-- Material supplied follows --

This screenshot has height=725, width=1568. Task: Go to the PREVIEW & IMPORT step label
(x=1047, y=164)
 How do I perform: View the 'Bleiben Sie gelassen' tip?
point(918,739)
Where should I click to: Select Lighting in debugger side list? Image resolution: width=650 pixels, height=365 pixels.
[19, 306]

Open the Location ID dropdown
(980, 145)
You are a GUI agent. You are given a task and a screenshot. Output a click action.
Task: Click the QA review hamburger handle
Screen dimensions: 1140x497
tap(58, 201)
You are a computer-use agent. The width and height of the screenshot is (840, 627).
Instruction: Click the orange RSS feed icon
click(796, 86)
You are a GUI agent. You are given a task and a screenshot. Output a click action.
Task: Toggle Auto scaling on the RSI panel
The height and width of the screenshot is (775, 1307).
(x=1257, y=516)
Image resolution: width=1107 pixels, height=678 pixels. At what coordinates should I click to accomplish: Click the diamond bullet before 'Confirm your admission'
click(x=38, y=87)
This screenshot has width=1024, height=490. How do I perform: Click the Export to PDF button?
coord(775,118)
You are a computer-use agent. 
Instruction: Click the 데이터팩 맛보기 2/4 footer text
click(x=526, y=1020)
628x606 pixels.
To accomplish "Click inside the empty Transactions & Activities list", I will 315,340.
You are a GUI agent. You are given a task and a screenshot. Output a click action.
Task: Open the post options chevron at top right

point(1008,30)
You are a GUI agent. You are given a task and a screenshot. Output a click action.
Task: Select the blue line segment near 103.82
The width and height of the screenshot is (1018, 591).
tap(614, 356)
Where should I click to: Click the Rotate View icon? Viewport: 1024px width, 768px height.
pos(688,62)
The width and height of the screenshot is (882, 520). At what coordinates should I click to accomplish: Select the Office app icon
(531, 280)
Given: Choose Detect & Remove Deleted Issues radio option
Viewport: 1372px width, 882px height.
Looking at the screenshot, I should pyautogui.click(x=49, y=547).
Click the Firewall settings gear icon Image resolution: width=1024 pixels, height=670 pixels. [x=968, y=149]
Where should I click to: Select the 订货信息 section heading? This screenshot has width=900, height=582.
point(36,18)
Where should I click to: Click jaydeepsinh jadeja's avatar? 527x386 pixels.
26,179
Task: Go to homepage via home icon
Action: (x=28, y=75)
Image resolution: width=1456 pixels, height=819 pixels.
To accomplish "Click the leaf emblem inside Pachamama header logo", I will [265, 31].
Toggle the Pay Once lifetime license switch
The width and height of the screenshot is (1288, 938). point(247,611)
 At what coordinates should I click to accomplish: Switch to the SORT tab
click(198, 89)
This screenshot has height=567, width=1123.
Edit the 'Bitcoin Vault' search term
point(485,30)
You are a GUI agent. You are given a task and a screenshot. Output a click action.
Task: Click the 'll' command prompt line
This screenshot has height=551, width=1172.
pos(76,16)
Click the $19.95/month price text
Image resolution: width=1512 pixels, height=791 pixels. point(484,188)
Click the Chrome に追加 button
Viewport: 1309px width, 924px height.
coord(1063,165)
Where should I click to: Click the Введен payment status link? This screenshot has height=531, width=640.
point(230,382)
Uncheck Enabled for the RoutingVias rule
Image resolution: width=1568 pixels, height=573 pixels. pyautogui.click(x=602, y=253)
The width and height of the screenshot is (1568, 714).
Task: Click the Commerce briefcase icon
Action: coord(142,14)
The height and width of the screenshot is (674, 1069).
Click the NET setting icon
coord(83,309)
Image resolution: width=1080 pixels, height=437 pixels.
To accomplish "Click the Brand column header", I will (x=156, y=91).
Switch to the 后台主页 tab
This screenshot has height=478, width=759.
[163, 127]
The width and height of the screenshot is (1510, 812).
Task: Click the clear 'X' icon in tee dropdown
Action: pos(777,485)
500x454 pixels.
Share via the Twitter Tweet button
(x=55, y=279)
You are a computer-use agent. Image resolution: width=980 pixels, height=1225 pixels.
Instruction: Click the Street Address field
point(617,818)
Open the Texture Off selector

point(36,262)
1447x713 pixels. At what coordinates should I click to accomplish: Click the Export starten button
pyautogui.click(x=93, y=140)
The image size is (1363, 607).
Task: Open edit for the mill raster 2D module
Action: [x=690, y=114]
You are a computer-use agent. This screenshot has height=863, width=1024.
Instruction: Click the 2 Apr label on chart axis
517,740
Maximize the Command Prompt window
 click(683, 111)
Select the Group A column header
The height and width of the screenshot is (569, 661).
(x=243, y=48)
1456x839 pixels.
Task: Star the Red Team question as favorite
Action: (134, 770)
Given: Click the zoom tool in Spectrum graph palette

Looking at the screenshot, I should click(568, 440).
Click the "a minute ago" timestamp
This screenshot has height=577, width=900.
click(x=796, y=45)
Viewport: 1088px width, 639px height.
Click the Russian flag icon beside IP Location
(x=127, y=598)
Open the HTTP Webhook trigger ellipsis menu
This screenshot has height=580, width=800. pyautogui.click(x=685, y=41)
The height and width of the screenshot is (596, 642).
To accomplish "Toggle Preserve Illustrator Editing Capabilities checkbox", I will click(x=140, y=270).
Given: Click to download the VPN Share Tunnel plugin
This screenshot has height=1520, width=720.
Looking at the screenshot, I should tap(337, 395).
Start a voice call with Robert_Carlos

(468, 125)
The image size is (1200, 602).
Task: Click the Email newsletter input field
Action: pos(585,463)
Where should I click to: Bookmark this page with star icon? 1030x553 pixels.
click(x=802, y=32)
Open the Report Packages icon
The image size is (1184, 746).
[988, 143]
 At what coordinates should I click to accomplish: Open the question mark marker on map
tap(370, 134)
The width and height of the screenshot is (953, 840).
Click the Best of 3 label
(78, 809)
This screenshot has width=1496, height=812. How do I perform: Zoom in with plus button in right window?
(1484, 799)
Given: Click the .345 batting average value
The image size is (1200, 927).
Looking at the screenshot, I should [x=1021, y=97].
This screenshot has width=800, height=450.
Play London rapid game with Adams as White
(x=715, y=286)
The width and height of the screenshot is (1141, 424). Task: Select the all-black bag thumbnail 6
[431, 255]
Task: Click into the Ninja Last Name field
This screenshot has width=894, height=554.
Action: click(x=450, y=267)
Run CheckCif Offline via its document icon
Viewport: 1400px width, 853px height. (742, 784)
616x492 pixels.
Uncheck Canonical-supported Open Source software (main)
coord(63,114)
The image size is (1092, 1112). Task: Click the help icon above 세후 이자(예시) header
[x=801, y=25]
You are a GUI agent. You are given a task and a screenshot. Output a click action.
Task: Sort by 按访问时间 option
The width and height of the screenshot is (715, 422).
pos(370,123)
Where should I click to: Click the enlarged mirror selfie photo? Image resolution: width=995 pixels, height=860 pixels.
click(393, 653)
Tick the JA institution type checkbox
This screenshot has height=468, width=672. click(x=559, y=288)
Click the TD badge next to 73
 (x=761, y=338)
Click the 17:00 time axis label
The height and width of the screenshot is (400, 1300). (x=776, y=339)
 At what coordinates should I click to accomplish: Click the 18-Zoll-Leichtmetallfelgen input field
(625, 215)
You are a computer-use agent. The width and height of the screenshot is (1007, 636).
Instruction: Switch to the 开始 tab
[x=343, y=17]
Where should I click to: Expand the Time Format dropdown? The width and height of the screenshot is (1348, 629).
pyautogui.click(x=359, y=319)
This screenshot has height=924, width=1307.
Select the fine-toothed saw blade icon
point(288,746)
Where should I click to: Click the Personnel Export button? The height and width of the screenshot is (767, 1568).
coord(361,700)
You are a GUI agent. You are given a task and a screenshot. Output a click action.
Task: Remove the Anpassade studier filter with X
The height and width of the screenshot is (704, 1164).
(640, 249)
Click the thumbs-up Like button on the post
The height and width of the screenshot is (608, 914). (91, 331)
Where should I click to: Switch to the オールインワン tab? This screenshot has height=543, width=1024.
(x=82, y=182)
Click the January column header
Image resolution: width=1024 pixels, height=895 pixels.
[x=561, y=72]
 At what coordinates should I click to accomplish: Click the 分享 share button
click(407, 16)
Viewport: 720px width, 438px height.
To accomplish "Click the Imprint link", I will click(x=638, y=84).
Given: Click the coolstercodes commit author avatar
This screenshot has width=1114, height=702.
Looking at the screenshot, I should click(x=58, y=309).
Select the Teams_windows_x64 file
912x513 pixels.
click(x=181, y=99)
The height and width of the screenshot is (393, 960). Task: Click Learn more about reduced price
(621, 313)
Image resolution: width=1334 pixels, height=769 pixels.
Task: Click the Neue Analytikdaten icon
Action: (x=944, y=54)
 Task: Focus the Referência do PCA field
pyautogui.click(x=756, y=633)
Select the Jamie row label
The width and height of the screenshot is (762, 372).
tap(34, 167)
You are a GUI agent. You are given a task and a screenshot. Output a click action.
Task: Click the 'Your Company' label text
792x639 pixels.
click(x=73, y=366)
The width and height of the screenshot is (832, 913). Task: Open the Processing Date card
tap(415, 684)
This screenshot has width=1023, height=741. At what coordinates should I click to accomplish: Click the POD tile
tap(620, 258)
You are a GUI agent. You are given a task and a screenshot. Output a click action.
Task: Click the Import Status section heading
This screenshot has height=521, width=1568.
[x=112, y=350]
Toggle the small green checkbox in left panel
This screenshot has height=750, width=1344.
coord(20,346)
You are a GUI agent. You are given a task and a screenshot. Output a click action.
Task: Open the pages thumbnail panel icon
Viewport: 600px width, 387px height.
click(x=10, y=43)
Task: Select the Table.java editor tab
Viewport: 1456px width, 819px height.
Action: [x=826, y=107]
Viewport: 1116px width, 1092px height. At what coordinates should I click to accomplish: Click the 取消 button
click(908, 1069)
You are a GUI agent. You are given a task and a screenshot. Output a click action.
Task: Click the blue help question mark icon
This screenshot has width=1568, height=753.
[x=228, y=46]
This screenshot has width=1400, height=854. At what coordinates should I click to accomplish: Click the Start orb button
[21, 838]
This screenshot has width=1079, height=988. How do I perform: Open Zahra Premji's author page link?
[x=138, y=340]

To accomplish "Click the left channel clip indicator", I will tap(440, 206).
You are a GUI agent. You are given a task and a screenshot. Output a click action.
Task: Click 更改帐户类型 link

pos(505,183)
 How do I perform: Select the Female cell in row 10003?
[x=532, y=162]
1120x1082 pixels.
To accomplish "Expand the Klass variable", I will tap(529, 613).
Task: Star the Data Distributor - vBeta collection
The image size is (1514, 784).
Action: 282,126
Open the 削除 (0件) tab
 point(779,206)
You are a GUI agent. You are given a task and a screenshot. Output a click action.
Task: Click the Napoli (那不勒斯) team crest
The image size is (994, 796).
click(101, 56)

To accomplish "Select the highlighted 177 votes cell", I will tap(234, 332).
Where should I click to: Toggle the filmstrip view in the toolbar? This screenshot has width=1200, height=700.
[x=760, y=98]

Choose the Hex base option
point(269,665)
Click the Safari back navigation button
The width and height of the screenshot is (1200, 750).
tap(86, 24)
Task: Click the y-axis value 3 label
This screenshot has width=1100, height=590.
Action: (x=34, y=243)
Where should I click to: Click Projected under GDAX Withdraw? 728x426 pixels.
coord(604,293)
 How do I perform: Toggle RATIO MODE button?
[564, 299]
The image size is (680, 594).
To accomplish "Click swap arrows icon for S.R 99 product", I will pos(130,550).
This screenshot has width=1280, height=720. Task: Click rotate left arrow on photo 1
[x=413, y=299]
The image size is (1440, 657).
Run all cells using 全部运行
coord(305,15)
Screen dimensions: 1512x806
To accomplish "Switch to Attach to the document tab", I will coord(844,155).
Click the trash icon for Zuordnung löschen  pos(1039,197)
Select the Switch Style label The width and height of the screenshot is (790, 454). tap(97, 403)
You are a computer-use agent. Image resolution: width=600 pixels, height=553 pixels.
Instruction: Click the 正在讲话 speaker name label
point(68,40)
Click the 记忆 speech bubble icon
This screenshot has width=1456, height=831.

-- Material supplied concluded --

Action item -
Provide the number of lines holding the word "Remove" within the material, without any other text.

Solution to the problem -
2